Example 13.15. Heinrich, Ileana, and Jessica are partners operating Pizza Palace. Heinrich is now tired of pizza and wants to try something new. Under the old rule, Heinrich could force Ileana and Jessica to liquidate Pizza Palace. Under the modern rule, if they can come up with the money to pay him his share of profits and surplus, they can continue to run Pizza Palace as a new partnership.
Partnerships dissolve both by act of the parties and by operation of law, in a fashion very similar to agencies.
Example 13.16. Suppose in the above example, Heinrich is dissolving in the second year of a five-year partnership agreement. Although he has the power to dissolve, he does not have the right, and his former partners can hold him liable for any damages. If, for example, Jessica and Ileana have to hire someone to take over Heinrich’s workload, they could deduct the new employee’s wages from Heinrich’s share of the business.

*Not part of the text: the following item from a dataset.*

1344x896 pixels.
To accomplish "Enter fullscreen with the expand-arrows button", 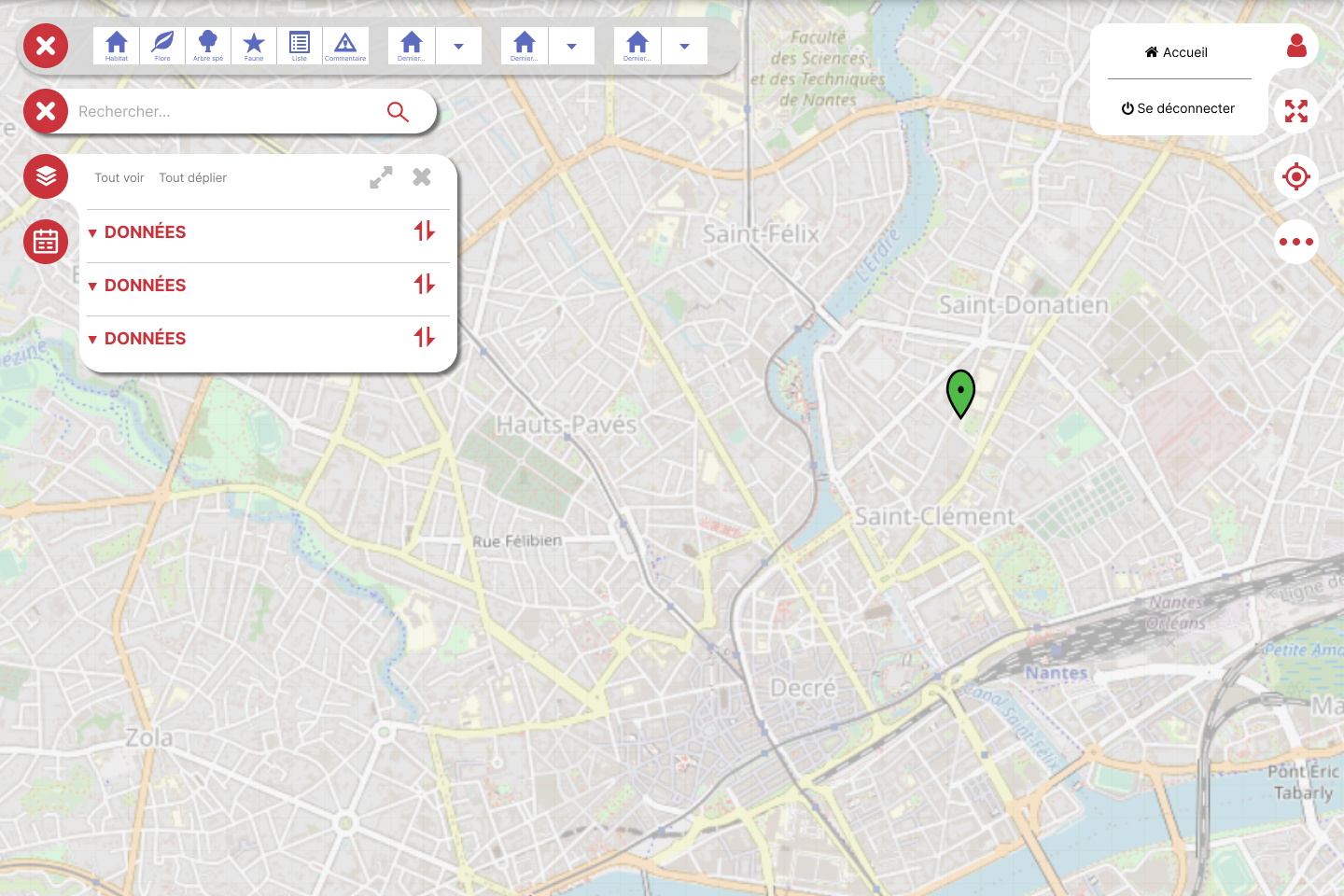I will pyautogui.click(x=1295, y=111).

Limited Partnerships Unlike a general partnership, the limited partnership did not exist at common law. It is a creature of statute that owes its existence to legislation in the states that specifically allow it as a form of business organization. The main difference between general and limited partnerships is that a limited partnership makes it possible for individuals to invest in a partnership and retain limited liability for partnership losses to the extent of the amount
invested in the partnership. Like a gen- eral partnership, a limited partnership requires an agreement by two or more people to enter into a business for profit as joint owners. Some of the salient features of a limited partnership are as follows:
1. The partnership must contain at least one general partner with unlimited liability;
2. The partnership must be entered into pursuant to a written agreement as specified by statute;
3. The limited partnership agreement must be filed with the appropriate state agency (usually the secretary of state); and
4. Limited partners cannot be involved in the running of the business, but must merely be investors who share in its profits and losses to the extent of their investment.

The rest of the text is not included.